TASK DETAILS:
If a line of the records contains the word "Sport", list it.

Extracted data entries
════════════════

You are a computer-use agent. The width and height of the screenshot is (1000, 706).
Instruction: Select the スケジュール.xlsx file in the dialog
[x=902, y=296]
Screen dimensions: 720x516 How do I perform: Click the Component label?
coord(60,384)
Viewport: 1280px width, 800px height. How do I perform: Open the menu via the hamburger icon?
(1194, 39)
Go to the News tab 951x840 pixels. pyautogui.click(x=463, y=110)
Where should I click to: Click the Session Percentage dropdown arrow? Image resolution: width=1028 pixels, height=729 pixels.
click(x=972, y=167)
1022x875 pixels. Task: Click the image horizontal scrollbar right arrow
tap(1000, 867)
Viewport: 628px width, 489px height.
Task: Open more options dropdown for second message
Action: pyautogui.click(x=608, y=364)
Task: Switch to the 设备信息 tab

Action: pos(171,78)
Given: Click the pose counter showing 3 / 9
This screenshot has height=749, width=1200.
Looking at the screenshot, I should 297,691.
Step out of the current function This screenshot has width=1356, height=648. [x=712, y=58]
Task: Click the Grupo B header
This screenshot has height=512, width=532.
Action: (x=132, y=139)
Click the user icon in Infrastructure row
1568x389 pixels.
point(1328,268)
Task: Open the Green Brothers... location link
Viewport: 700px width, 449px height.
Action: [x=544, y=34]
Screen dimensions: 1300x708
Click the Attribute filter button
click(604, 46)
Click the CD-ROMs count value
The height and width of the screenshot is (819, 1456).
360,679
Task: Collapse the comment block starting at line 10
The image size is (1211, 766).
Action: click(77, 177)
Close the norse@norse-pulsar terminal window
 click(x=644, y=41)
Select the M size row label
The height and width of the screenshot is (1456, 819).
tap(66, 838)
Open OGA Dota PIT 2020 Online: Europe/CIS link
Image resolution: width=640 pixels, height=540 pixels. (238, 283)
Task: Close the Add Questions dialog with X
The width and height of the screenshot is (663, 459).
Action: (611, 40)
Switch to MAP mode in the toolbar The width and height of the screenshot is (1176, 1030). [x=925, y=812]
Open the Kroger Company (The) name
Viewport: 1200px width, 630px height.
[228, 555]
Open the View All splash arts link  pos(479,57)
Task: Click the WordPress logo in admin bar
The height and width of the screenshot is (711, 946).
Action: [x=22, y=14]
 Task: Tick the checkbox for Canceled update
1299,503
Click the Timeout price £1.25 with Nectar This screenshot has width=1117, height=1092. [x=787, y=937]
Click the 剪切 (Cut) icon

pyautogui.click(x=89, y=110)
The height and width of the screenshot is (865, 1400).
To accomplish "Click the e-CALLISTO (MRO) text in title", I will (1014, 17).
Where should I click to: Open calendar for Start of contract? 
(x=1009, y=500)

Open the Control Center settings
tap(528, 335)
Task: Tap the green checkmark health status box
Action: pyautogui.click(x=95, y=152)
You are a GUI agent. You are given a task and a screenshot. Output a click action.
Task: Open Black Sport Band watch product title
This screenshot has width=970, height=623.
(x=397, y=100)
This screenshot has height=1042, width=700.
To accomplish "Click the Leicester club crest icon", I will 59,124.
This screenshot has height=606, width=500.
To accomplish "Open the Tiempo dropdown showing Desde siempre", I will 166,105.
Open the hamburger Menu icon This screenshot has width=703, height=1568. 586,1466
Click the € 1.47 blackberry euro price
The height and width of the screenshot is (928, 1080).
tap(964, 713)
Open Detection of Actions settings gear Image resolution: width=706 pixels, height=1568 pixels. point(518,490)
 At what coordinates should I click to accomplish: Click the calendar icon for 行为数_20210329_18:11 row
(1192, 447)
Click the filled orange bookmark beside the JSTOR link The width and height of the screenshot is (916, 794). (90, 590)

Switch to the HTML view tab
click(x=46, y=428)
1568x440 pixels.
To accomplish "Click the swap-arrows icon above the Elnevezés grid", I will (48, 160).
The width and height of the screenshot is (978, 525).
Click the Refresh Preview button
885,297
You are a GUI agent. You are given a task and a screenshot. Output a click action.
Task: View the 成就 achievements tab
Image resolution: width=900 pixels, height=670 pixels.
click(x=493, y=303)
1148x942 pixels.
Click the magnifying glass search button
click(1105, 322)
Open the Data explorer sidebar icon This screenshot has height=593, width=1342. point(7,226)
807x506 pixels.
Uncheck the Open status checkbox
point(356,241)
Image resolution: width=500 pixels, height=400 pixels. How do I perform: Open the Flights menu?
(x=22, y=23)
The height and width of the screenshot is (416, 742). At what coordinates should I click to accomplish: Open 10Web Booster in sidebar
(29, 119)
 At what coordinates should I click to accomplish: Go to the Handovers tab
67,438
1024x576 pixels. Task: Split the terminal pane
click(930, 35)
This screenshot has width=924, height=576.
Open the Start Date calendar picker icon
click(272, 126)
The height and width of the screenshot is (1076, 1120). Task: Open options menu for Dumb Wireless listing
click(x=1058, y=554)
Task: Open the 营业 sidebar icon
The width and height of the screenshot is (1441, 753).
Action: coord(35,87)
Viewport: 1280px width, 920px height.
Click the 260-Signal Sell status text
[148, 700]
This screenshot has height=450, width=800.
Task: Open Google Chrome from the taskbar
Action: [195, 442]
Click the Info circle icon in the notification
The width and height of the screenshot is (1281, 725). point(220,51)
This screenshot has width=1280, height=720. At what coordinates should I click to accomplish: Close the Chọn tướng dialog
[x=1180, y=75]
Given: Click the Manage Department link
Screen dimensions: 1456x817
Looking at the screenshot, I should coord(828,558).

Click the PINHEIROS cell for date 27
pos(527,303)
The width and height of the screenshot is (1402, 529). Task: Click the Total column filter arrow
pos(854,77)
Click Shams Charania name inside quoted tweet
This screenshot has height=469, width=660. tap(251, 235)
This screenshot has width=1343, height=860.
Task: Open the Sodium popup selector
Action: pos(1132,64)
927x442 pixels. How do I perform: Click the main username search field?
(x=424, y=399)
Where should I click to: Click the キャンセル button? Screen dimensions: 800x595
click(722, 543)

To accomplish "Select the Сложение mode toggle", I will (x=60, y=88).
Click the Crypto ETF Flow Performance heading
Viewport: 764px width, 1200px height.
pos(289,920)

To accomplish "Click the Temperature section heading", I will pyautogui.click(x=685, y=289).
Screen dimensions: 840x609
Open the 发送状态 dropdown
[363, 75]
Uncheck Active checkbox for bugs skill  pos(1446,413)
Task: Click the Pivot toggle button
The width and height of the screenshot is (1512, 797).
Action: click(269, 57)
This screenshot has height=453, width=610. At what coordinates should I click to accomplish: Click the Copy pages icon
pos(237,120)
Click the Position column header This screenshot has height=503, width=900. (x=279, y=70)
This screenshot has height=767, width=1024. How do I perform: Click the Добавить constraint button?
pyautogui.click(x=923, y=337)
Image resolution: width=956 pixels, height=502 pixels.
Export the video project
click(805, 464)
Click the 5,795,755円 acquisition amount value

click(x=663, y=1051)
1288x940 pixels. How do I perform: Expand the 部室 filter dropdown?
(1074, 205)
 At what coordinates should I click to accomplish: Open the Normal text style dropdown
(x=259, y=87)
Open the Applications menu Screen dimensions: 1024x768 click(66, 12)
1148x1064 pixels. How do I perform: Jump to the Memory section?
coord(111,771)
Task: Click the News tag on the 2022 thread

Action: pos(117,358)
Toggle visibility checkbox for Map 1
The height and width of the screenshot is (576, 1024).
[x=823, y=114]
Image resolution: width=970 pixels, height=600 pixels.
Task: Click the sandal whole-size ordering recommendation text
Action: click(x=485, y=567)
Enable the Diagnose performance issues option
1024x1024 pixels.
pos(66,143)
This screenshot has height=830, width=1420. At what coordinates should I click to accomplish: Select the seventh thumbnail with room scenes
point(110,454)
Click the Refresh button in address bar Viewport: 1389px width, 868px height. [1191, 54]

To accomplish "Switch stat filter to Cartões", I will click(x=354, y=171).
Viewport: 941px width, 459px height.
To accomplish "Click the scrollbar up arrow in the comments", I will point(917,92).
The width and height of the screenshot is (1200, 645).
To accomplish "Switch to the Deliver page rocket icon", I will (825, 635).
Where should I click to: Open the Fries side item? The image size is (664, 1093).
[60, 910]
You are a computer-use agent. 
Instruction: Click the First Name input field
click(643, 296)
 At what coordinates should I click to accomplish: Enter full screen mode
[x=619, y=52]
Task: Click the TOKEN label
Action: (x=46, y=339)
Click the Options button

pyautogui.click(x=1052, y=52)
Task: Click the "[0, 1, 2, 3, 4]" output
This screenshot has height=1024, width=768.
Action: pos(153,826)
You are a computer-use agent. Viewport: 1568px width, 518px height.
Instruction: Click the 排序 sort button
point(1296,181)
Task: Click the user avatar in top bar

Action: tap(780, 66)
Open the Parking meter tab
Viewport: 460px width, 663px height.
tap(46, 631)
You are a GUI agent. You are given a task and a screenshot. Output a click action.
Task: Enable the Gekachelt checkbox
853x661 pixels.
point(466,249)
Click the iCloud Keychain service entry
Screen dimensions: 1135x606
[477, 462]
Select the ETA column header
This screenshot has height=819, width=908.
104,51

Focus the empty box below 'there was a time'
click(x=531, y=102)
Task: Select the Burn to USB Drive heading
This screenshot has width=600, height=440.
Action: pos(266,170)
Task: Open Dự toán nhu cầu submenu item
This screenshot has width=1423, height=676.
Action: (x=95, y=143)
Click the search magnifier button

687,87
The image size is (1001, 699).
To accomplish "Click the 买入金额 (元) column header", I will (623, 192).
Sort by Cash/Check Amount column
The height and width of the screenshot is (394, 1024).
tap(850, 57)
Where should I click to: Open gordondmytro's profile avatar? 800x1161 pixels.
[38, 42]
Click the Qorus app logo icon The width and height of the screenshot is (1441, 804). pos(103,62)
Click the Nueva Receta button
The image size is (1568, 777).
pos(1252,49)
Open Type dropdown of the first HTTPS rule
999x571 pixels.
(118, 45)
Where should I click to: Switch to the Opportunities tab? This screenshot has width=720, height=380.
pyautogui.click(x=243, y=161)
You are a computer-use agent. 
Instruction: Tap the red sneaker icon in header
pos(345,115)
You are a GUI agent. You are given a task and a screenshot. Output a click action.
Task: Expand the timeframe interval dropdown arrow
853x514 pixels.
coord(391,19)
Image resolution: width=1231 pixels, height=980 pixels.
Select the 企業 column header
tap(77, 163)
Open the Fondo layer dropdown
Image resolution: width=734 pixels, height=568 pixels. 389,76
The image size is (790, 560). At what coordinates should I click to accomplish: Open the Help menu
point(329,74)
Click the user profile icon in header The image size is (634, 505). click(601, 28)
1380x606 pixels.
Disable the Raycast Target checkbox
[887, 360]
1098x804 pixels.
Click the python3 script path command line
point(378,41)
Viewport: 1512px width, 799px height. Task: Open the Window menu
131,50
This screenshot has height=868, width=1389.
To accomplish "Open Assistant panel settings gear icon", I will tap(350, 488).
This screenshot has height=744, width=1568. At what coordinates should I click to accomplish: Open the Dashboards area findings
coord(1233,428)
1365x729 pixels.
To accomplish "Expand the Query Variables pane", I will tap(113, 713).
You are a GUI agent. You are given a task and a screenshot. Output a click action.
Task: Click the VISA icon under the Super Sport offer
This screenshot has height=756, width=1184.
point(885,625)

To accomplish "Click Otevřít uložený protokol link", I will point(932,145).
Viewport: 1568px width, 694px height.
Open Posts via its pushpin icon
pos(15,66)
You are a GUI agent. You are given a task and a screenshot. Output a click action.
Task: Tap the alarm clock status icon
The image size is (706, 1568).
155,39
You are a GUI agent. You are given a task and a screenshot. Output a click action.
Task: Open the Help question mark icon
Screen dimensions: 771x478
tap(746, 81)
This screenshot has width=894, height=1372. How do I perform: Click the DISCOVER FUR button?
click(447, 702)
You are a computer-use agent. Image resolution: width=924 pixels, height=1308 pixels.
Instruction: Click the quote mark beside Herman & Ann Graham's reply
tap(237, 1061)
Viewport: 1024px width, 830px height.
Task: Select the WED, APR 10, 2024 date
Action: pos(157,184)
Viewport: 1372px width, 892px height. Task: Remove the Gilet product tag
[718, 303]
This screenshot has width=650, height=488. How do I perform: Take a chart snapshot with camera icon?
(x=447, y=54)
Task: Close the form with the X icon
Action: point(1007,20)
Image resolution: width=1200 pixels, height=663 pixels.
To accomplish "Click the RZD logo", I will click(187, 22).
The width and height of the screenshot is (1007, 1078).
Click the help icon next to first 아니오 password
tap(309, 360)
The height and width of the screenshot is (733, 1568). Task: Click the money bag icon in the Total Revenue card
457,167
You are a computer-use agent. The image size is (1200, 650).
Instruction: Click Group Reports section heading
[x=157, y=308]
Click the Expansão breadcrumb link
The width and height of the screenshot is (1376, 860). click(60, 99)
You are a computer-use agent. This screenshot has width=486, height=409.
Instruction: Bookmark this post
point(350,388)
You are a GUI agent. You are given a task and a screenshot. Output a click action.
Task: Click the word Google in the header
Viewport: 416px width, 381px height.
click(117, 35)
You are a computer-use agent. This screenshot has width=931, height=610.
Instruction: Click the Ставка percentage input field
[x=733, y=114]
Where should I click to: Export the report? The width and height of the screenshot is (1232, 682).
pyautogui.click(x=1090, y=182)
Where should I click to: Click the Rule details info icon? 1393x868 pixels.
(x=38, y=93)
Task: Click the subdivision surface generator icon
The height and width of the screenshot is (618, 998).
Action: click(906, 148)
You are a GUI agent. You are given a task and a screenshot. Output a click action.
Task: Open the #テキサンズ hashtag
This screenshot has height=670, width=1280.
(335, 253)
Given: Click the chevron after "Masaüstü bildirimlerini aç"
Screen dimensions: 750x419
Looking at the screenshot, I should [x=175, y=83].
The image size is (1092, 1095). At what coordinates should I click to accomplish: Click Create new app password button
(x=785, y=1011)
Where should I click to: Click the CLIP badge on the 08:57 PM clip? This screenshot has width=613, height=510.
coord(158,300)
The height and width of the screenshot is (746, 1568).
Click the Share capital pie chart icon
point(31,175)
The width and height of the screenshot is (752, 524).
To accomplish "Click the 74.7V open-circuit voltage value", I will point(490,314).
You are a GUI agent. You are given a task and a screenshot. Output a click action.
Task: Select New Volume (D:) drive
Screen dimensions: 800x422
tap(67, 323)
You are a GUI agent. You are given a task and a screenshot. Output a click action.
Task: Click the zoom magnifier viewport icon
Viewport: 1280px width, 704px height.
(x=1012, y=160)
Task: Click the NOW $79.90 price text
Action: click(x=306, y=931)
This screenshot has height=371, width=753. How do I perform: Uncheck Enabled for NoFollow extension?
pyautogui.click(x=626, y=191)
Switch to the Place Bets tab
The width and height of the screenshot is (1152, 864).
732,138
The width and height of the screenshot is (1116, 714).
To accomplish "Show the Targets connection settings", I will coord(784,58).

════════════════

SOLUTION TO THIS PROBLEM:
Task: Open Black Sport Band watch product title
Task: Click the VISA icon under the Super Sport offer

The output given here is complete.